Table 1 Mean and standard deviation of response times and error rates (across the 15 participants) depending on the presence of the bright singleton.

The error rates (16.2% and 24.2% in the conditions without and with a singleton, respectively) confirm that participants were able to complete the task correctly in both conditions. The mean response time increase, when the singleton was present, was 137 ms. A t test revealed that the singleton presence had a significant effect on response time increase (t test: t(14) = 8.33, p < 0.001). The effect of the singleton presence was very large (cohen-d = 2.1). A very large effect of the singleton presence was found for error rates as well (t(14) = 3.85, p < 0.001, cohen-d = 1.0).

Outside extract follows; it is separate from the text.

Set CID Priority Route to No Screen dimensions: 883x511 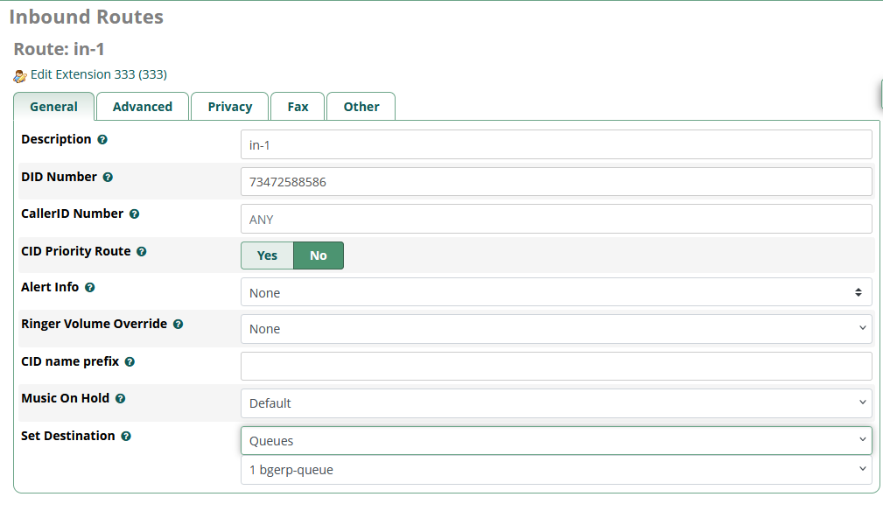pyautogui.click(x=318, y=256)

The effect of the singleton position on error rates was not significant (t(14) = 0.72, p = 0.48), suggesting that attentional capture occurs as much whether the singleton appears before or after the target. However, there was an effect of the singleton position on response times (t(14) = 4.38, p < 0.001): when the singleton appeared after the target, the response times were greater. This absence of effect of the singleton position on error rates and the increased reaction times when the singleton occurs after compared to before the target confirm that this effect is not due to auditory masking. This is consistent with the loudness equalization that had been carried out beforehand and the IOI which prevented auditory masking21. The observed effect is due to an attentional capture caused by the bright singleton. Finally, one could claim that the effect is due to the surprise caused by the occurrence of the singleton. However, this singleton is present in 50% of the trials, and the participants identified and accustomed themselves to it during the training session. Moreover, no significant difference was found for response times between trials where a singleton appears after one or more trials without any singleton (the "surprising" condition), and trials where the singleton is present after one or more trials with a singleton (the "non-surprising" condition): t(14) = 0.31, p = 0.76.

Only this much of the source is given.